Mai-Kundgebung:"Die Bedingungen passen nicht"

DGB fordert in Freising höhere Löhne und Renten

Von Gudrun Regelein, Freising

Der 1. Mai habe nicht nur im Terminkalender der Gewerkschaftler, sondern auch in dem der Politiker einen festen Platz, sagte Landrat Josef Hauner bei der Mai-Kundgebung des Freisinger Ortsvereins des Deutschen Gewerkschaftsbundes (DGB) im Lindenkeller. Er biete ein Forum, sich mit den Arbeits- und Lebensbedingungen zu beschäftigen und die Problemfelder aufzuzeigen. Und davon gibt es viele: Im Landkreis seien das neben dem Mangel an bezahlbarem Wohnraum und einer wachsenden Zahl an älteren Menschen, die einerseits zwar erfreulich sei, andererseits aber auch Probleme mit sich bringe, die "Bewältigung des Themas Asyl".

Die Versorgung der vielen Flüchtlinge sei gelungen, nun gehe es darum, diejenigen, die bleiben, zu integrieren. "Bei dieser Aufgabe müssen wir mit Augenmaß vorgehen. Die angestammte Bevölkerung, die auch Probleme hat, darf nicht das Gefühl haben, dass wir uns nur um diesen Personenkreis kümmern", betonte der Landrat.

Der DGB-Kreisvorsitzende Guido Hoyer ging vor allem auf die wachsende Altersarmut ein, die er als "riesigen Skandal" bezeichnete, der nicht hinnehmbar sei - die gesetzliche Rente müsse für ein Leben in Würde ausreichen. Aber auch der Mindestlohn gehört für Hoyer auf den Prüfstand. Die Arbeitslosenquote im Landkreis sei zwar relativ niedrig, aber die Rahmenbedingungen - die hohen Lebenskosten und Mietpreise - passten nicht, betonte auch Bürgermeisterin und Grünen-Stadträtin Eva Bönig. "Ein Mindestlohn von 8,84 Euro langt nicht für eine gleichberechtigte Teilhabe im Landkreis", sagte die Politikerin. Das diesjährige Motto des 1. Mai, "Wir sind viele. Wir sind eins", spreche jeden an. "Es bedeutet, dass wir uns nicht auseinander dividieren lassen dürfen", betonte Bönig unter dem Beifall der etwa 60 anwesenden Gewerkschaftler.

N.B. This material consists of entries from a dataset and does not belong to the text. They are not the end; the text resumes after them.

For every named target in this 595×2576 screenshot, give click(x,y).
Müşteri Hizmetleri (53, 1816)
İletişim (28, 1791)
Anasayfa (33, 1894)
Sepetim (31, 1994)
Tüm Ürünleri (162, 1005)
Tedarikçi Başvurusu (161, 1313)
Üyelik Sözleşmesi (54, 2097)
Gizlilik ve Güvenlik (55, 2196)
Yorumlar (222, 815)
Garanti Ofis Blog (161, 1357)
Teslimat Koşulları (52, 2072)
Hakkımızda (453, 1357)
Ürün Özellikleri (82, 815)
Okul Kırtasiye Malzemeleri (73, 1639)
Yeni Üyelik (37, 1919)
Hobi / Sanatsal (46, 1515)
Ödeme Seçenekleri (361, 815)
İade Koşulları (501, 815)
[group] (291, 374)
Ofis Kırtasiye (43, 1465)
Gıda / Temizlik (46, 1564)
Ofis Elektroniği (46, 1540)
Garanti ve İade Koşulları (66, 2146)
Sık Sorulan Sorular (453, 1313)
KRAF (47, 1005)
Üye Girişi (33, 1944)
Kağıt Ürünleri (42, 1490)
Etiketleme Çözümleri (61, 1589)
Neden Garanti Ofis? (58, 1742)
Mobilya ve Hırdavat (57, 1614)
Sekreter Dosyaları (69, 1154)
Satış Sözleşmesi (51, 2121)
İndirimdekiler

Der Hauptredner der DGB-Kundgebung, Conrad Schuhler, Leiter des Münchner Instituts für sozial-ökologische Wirtschaftsforschung, wies im Lindenkeller darauf hin, dass die Kluft zwischen Arm und Reich in Deutschland noch nie zuvor so groß gewesen sei. Wenigen Superreichen stehe eine wachsende Zahl an armen Bundesbürgern gegenüber: Inzwischen sei bereits fast jeder Sechste in Deutschland arm. Ein Grund dafür sei die wachsende Zahl an "atypisch Beschäftigten", also Menschen in Teilzeitjobs oder mit befristeten Arbeitsverträgen. Das seien bereits 43 Prozent der etwa 40 Millionen Arbeitnehmer, nur etwa 55 Prozent arbeiteten Vollzeit. "Stolz über das Erreichte ist nicht angebracht, sondern Zorn und Wut. Und die feste Entschlossenheit, diesen Zustand zu verändern", sagte er kämpferisch.

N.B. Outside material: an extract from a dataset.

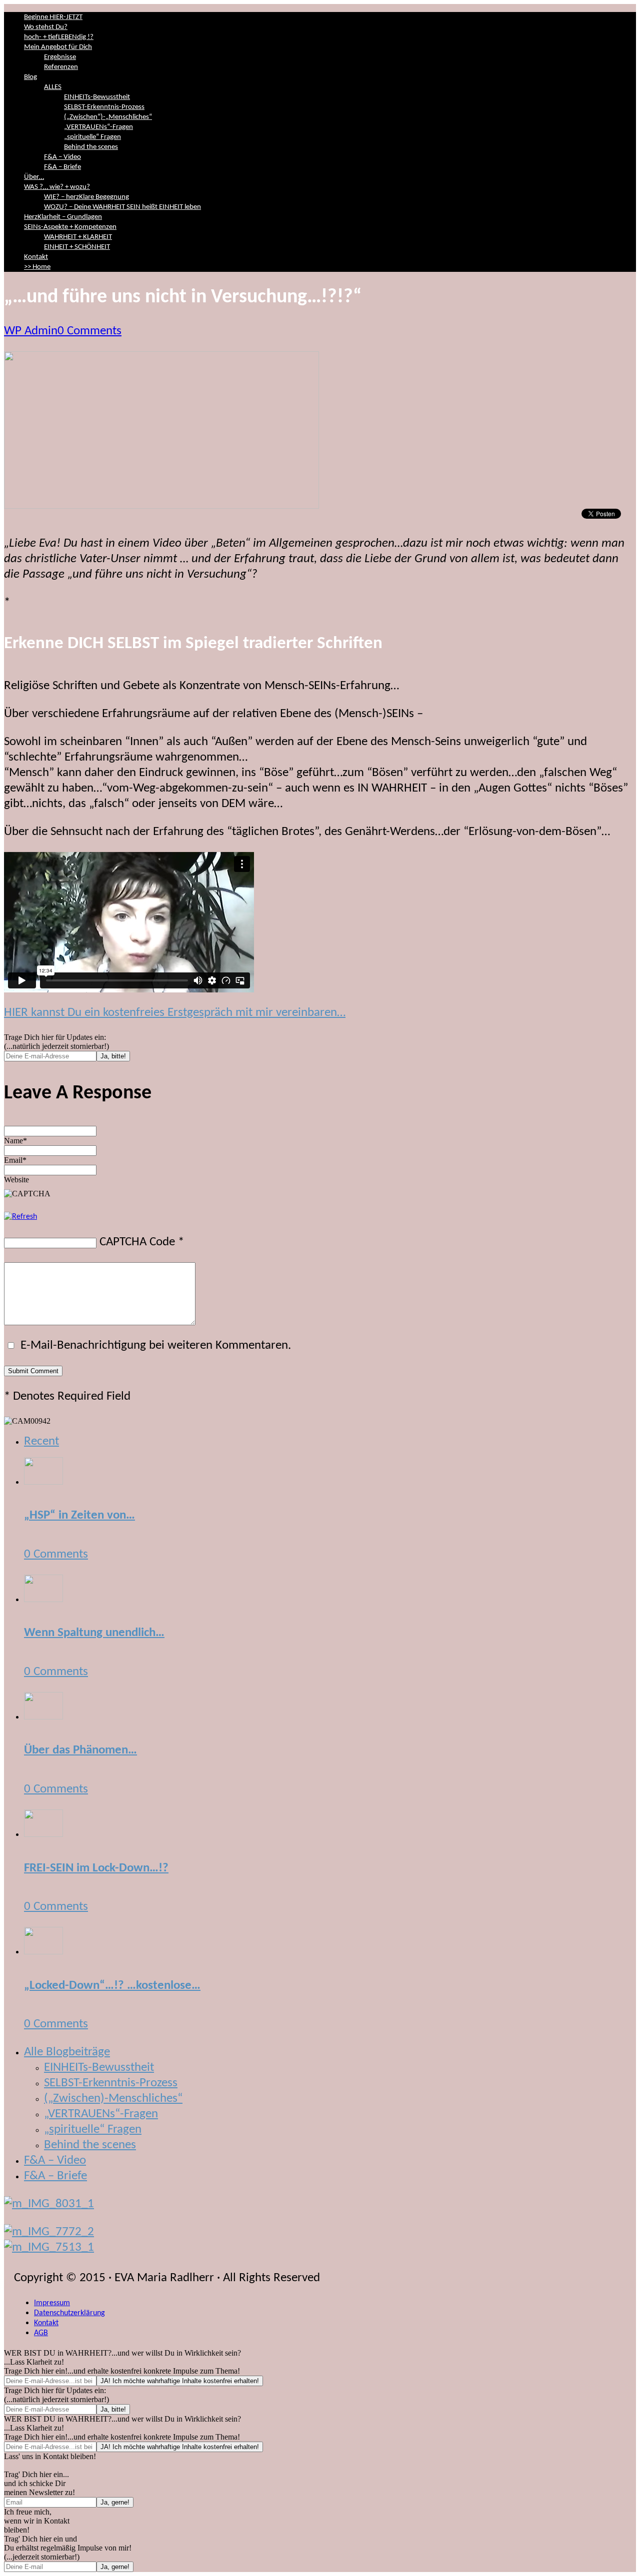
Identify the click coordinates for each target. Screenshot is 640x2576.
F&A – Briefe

Eine "ehrliche" Lohnerhöhung von fünf bis sieben Prozent sei notwendig, um Teilhabe zu ermöglichen. "Die müssen wir nicht nur fordern, sondern durchsetzen", betonte Schuhler. Der Hinweis des SPD-Kanzlerkandidaten Martin Schulz, hart arbeitende Menschen in den Mittelpunkt zu stellen und für einen gerechten Lohn sorgen zu müssen, sei zwar richtig. "Aber die SPD hat in den vergangenen Jahren ihren Teil dazu beigetragen, dass die soziale Ungerechtigkeit in Deutschland größer wurde." Auch auf die Rente, für ihn eines der zentralen Themen, kam Schuhler zu sprechen: "Alles was sicher ist, ist, dass die Altersarmut wächst."

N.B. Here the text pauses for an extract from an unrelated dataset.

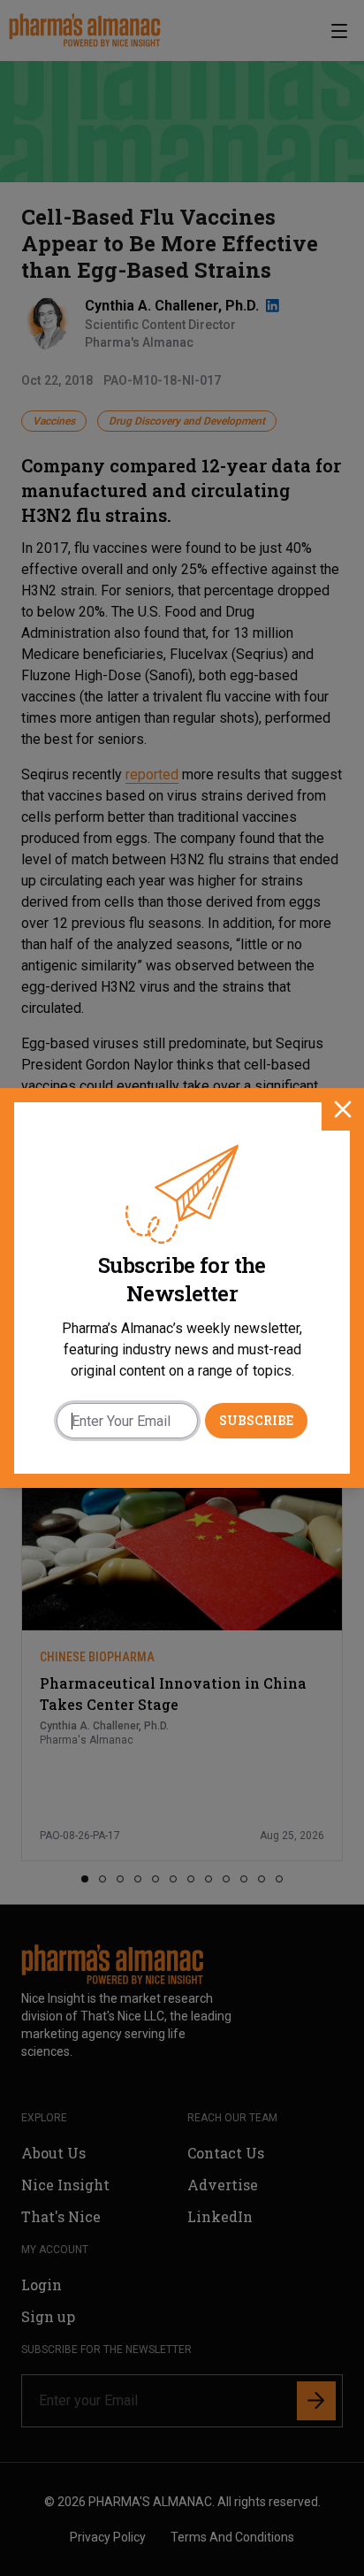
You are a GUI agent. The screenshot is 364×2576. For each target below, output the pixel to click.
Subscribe (256, 1420)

Wie wichtig es gerade am 1. Mai, dem Tag der Solidarität, sei, sich zu positionieren, betonte Guido Hoyer. Er rief dazu auf, sich bei der Demonstration gegen die NPD-Veranstaltung zu beteiligen. "Unsere Freiheit ist ein Gut, das wir verteidigen müssen", sagte Eva Bönig. Die Gewerkschaftler protestierten anschließend mit etwa 80 anderen am Kriegerdenkmal, wo sich gegen 13 Uhr etwa 15 NPD-Aktivisten versammelt hatten.